The Anitschkow Prize

Anitschkow Prize Winner 2012

The EAS is delighted to announce that the recipient of the Society's prestigious Anitschkow Prize 2012 is Professor Terje Rolf Pedersen Director of the Center of Preventive Medicine, Oslo University Hospital, Ullevål and University of Oslo, Norway.

Presentation of the Award and the Anitschkow Medal will take place at the Opening Ceremony of the 80th EAS Congress, Milan, Italy, May 25-28, 2012, where Professor Pedersen will present the Anitschkow Lecture.

To read more about Prof. Pedersen click HERE

Anitschkow Prize Winner 2010

The Anitschkow Prize lecture How does a cell regulate a lipid embedded entirely in its membrane? given by Nobel Prize Laureate Professor Michael Brown at the 2010 EAS Congress in Hamburg, Germany, is available to view online.
To see the full video,
Click HERE
We gratefully acknowledge Pfizer's support of this award.

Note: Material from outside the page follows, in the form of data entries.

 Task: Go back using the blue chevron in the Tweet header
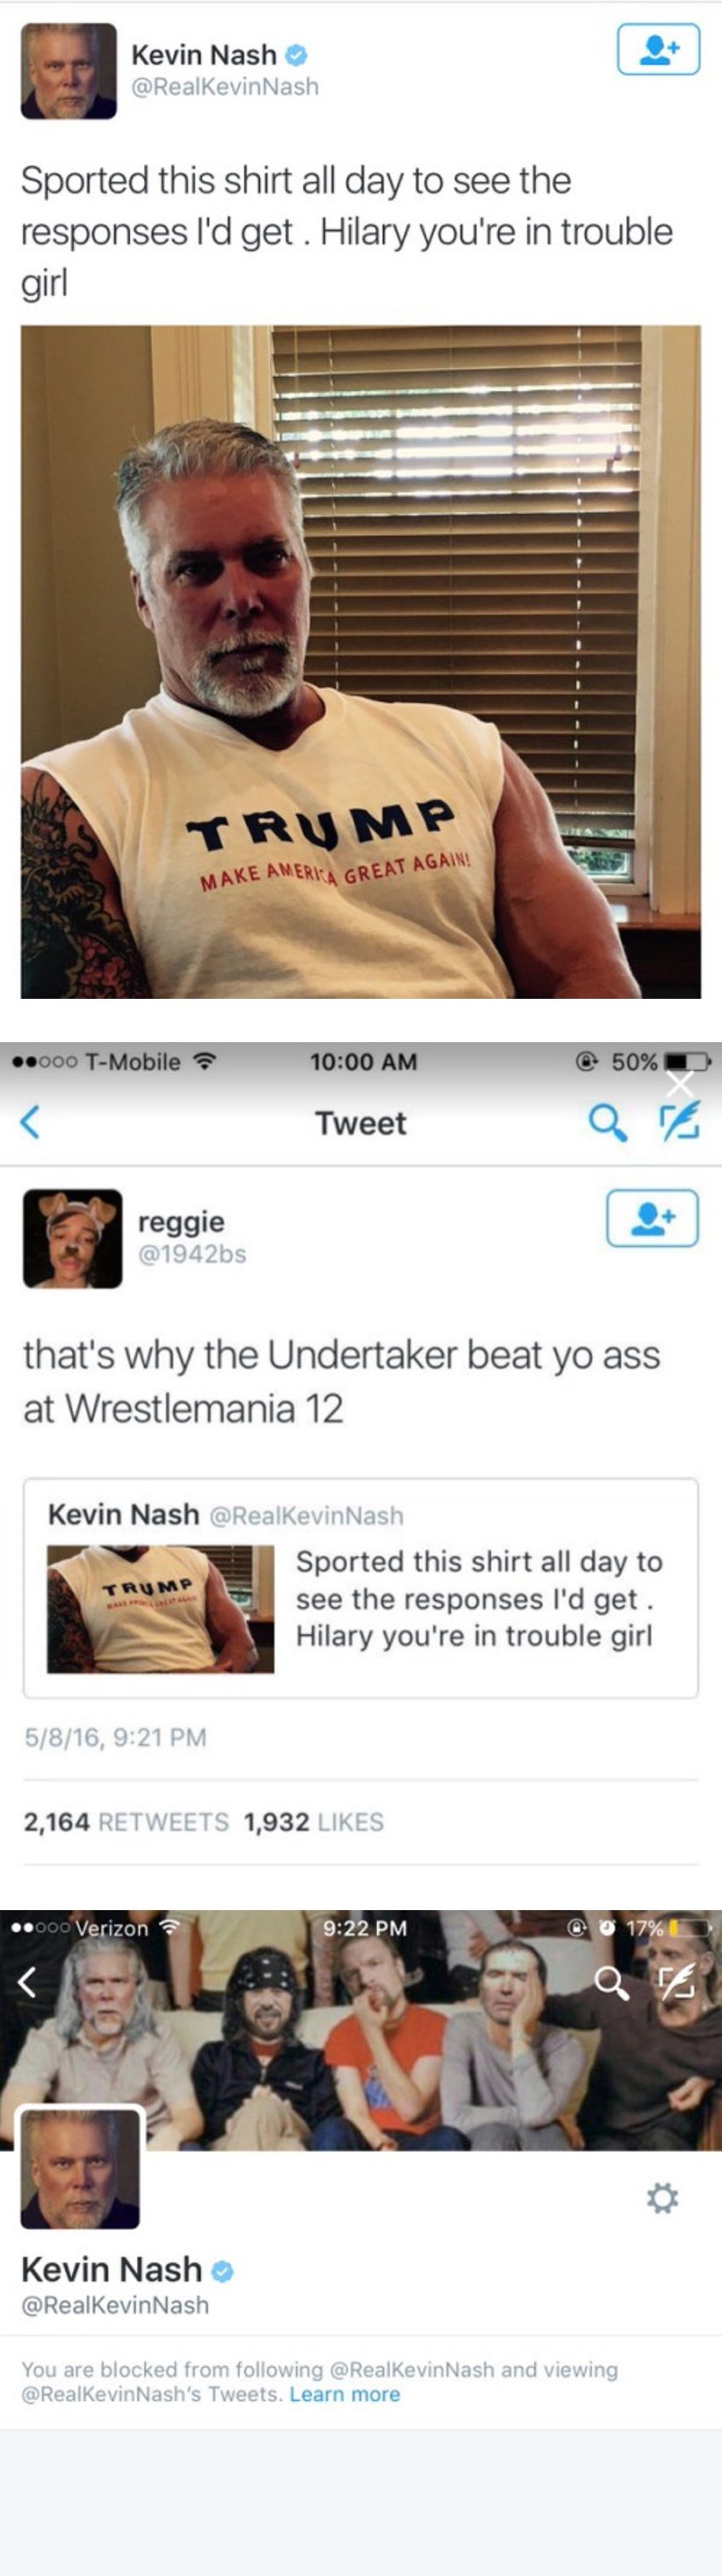pyautogui.click(x=30, y=1122)
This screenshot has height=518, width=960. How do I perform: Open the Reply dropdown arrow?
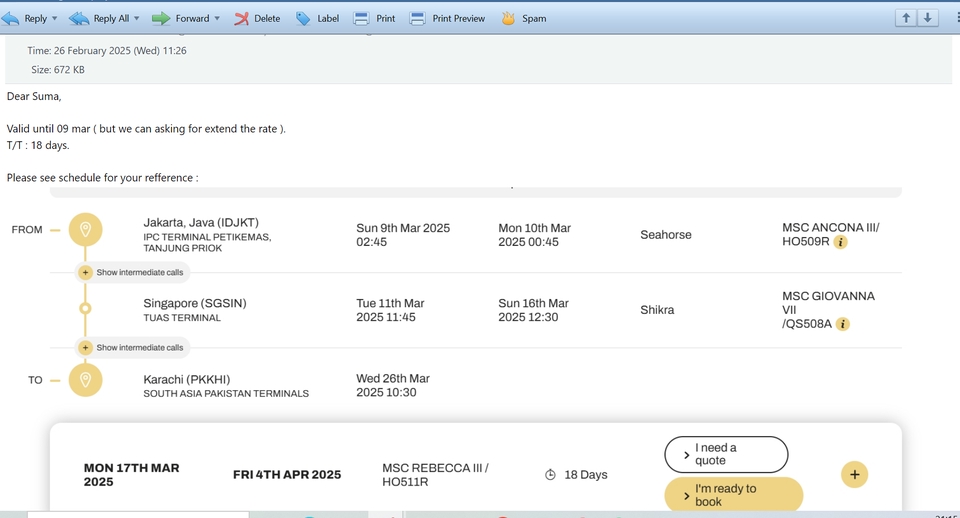tap(56, 18)
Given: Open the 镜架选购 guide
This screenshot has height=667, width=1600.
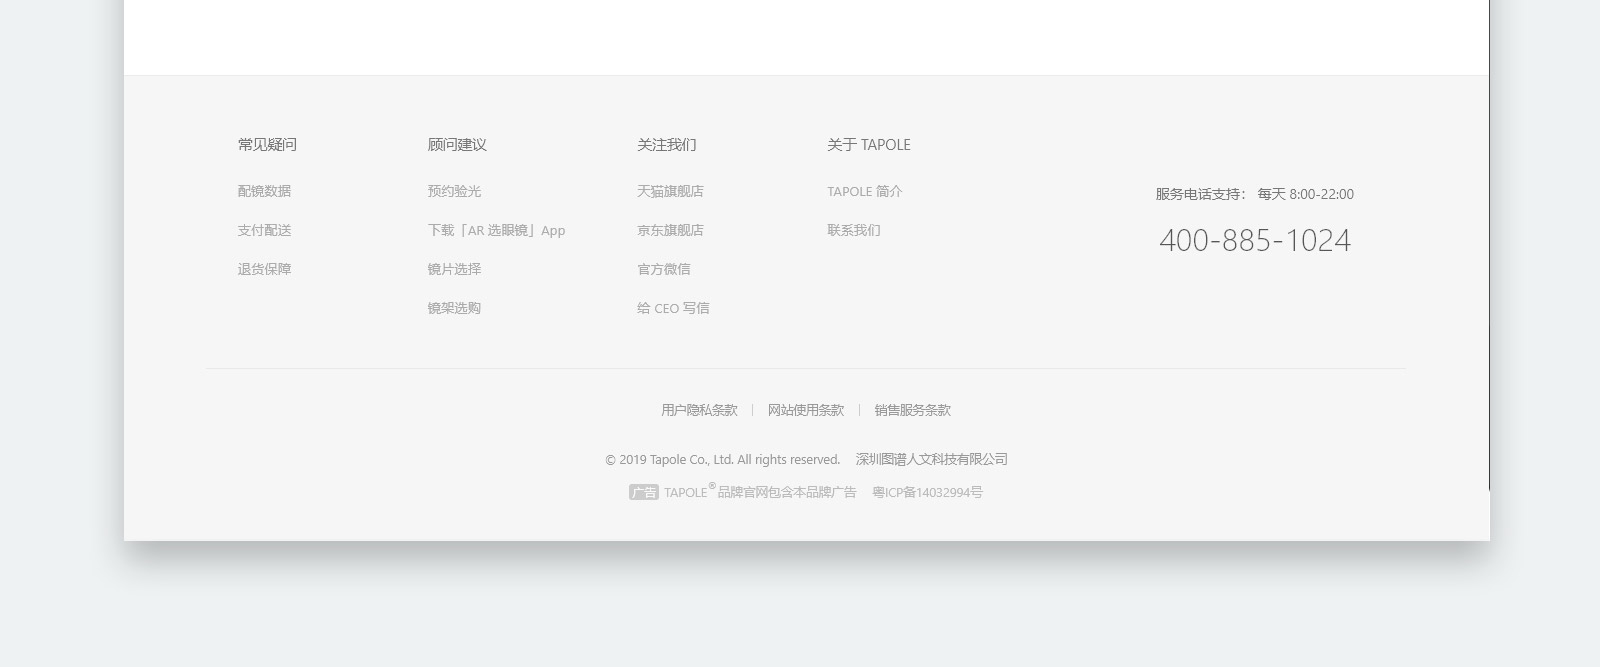Looking at the screenshot, I should [x=454, y=308].
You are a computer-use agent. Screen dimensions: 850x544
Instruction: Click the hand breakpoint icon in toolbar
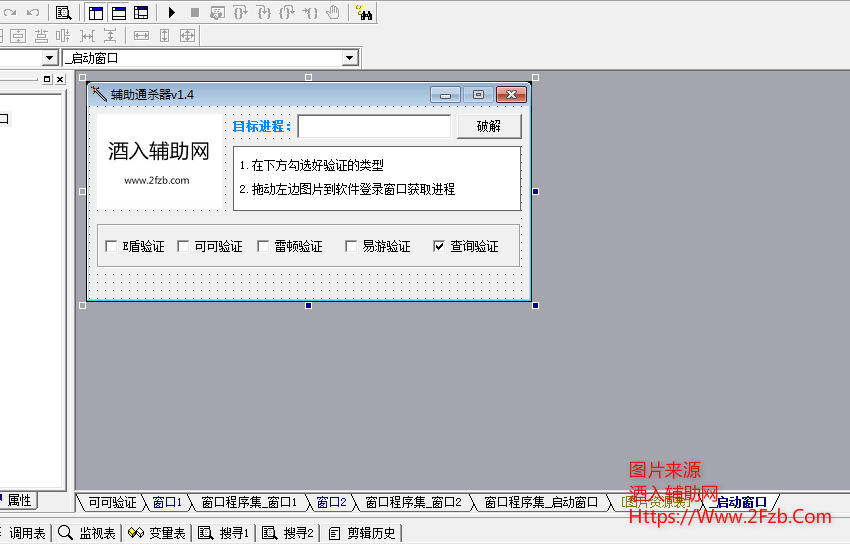pos(333,13)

Anitschkow Prize Winner 2011

The recipient of the Society's Anitschkow Prize 2011 was Professor Philip Barter, Director of The Heart Research Institute in Sydney, Australia.
Professor Barter presented the Anitschkow Lecture at the Opening Ceremony of the 79th EAS Congress, Gothenburg, Sweden, June 26-29, 2011. To see Anitschkow Lecture, please click HERE

The history of the Anitschkow Prize


The Society's most prestigious Prize is named after Nikolai N. Anitschkow, an experimental pathologist working at the Military Medical Academy in St. Petersburg.
In 1913 he showed that simply feeding rabbits purified cholesterol dissolved in sunflower oil produced vascular lesions closely resembling those of human atherosclerosis, both grossly and microscopically. Controls fed only the sunflower oil showed no lesions. It is fair to say that this paper marked the beginning of the modern era of atherosclerosis research.
Anitschkow and his colleagues made numerous additional findings in the years that followed. However, his findings were largely rejected, or at least not followed up. If the full significance of his findings had been appreciated at the time, we might have saved more than 30 years in the long struggle to settle the cholesterol controversy and Anitschkow might have won a Nobel Prize. 

This excerpt is paraphrased from Daniel Steinberg´s excellent article “An interpretive history of the cholesterol controversy: Part 1” Lipid Res. 2004.45:1583-1593.